I end up with a dataset that contains the **peak** , the **height** , the **mountain range** , the **coordinates** and the **regional unit** the mountain belongs.

I follow a similar approach for the **regions** / **cities** . I got the **name** and the **coordinates** of the cities which is usefull to use this dataset in collaboration with the previous.

```python
import scrapy


class RegionsSpider(scrapy.Spider):
    name = 'regions'
    allowed_domains = ['en.wikipedia.org']
    start_urls = ['http://en.wikipedia.org/wiki/List_of_mountains_in_Greece']

    def parse(self, response):
        table = response.xpath('//table[contains(@class,"wikitable sortable")]')
        trs = table.xpath('.//tr')[2:]

        for tr in trs:
        	regional_unit = tr.xpath('.//td[5]//text()').extract_first().strip()

        	next_page_region_url = tr.xpath('.//td[5]/a/@href').extract_first()
        	
        	if next_page_region_url:
        		yield scrapy.Request(response.urljoin(next_page_region_url),
    							 callback =self.parse_info,
    							 meta={'regional_unit':regional_unit})

    def parse_info(self,response):
        	info = response.xpath('//table[contains(@class,"infobox")]')
        	latitude = info.xpath('.//span[@class="latitude"]/text()').extract_first()
        	longitude = info.xpath('.//span[@class="longitude"]/text()').extract_first()

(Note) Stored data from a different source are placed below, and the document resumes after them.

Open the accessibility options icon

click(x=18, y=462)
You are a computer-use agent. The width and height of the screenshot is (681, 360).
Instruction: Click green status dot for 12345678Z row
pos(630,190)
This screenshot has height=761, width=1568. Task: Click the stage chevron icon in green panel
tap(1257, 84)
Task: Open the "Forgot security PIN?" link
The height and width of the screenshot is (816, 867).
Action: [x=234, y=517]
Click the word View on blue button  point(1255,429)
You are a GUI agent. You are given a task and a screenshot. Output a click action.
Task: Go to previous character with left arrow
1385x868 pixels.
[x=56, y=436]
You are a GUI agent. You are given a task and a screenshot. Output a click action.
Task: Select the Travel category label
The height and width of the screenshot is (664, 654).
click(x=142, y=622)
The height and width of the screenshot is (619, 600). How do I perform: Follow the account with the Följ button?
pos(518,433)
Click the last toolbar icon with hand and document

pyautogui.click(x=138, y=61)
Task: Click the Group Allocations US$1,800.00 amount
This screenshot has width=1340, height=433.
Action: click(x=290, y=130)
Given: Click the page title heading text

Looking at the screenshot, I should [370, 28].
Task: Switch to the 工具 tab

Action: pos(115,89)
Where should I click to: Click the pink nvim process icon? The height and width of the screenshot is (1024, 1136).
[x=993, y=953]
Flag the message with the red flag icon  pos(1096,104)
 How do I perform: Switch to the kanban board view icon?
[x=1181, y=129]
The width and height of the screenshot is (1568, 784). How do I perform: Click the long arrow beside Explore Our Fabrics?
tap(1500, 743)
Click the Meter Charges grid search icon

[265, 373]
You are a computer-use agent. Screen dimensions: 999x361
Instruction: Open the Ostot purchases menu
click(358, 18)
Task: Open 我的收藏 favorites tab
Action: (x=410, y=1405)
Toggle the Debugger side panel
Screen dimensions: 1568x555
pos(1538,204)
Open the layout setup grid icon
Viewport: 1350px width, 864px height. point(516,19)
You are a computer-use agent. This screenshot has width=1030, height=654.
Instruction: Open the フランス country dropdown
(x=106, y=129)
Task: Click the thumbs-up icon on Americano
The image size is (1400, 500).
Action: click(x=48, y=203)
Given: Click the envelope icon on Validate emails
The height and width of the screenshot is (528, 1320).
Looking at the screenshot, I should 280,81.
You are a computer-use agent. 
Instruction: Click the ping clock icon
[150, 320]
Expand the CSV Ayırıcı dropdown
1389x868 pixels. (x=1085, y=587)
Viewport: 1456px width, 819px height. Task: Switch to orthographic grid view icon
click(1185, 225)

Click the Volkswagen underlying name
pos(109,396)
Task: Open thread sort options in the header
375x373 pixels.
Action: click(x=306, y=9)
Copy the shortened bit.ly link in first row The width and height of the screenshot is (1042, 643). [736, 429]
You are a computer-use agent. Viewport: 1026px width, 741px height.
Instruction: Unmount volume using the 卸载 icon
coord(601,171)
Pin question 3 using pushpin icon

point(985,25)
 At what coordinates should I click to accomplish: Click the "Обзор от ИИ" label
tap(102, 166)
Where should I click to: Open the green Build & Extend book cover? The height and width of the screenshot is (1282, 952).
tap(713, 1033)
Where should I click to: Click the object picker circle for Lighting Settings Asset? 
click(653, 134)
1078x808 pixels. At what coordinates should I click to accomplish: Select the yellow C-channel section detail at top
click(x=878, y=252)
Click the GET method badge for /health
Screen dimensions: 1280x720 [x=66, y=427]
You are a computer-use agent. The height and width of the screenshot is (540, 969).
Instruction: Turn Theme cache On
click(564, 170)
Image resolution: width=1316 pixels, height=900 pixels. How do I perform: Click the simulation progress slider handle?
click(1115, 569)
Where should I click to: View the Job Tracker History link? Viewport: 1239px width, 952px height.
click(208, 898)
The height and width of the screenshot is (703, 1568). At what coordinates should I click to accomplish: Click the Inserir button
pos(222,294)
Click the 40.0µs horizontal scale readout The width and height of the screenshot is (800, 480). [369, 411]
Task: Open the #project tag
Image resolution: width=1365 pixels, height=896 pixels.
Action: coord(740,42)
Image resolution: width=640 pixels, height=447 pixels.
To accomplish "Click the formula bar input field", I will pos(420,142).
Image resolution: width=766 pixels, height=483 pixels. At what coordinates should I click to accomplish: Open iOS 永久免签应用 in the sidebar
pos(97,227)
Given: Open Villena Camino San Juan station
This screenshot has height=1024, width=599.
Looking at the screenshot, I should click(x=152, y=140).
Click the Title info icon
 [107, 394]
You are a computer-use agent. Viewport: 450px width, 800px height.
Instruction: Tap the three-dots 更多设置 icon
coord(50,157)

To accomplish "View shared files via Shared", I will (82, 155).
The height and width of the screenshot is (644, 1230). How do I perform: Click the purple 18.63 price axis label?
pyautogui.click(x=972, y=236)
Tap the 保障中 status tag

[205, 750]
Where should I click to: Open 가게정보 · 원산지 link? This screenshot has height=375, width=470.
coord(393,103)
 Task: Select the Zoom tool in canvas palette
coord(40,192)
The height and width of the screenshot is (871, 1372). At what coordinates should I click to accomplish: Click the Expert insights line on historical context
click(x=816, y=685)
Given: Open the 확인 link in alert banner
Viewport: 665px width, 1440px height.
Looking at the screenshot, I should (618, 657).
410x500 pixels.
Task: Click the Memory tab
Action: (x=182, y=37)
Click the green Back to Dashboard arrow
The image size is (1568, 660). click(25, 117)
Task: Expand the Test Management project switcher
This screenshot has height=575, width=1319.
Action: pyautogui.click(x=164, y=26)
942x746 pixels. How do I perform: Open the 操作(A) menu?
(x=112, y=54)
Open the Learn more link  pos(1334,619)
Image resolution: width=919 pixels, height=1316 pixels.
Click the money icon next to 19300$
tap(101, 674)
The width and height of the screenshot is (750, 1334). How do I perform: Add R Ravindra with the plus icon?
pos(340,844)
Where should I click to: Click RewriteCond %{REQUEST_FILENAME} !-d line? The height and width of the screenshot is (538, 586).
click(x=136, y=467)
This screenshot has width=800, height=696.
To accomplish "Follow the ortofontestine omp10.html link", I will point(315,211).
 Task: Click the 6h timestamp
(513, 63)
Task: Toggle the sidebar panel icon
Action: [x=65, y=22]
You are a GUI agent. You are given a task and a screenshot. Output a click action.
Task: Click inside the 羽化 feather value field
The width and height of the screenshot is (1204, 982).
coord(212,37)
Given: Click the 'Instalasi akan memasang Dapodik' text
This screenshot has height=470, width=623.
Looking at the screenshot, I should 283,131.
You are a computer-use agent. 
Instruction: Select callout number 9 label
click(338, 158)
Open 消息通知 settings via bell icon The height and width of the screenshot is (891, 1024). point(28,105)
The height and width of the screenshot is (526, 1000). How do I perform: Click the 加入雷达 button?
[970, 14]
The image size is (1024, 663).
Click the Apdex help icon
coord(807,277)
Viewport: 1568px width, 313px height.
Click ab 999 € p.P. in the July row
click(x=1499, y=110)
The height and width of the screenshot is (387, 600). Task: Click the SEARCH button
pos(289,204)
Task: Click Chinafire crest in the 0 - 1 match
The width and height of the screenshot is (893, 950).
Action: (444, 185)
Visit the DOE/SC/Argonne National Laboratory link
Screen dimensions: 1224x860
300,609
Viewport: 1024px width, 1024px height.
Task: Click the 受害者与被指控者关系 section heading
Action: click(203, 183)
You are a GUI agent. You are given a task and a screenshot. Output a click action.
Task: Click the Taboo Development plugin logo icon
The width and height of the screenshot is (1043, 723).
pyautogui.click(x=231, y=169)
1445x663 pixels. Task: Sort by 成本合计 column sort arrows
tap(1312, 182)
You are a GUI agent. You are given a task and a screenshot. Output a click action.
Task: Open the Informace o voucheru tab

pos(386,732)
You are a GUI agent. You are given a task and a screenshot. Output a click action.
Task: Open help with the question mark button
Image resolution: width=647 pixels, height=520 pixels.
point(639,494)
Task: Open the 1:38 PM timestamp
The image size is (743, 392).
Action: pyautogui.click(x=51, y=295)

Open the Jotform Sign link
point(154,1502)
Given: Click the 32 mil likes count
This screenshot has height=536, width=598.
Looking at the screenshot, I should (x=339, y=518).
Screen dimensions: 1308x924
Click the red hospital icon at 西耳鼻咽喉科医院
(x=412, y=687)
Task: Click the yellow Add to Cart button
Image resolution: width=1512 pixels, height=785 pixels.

        	# convert coordinates from DMS to dd
        	def convert_coor(old_value):
        		degrees = old_value.split('°')[0]
        		minutes = old_value.split('°')[1].split('′')[0]
        		seconds = old_value.split('°')[1].split('′')[1].split('″')[0]
        		#conversion formula
        		if(seconds.isnumeric()):
        			new_value = float(degrees) + (float(minutes)/60) + (float(seconds)/3600)
        		else:
        			new_value = float(degrees) + (float(minutes)/60)

        		return(new_value)

        	if((latitude != "") & (longitude != "")):
        		mountain_latitude = convert_coor(latitude)
        		mountain_longitude = convert_coor(longitude)

        	regional_unit = response.meta['regional_unit']

        	yield {
        	'regional_unit':regional_unit,
        	'regional_latitude':mountain_latitude,
        	'regional_longitude':mountain_longitude
        	}
```

Finaly I will use foursquare data about the near cities from each mountain to find venues in a given radius,  to separate them from each other. I will take the top 10 venues of every city. We will see at the end that cities having some specific similarities like islands cluster together.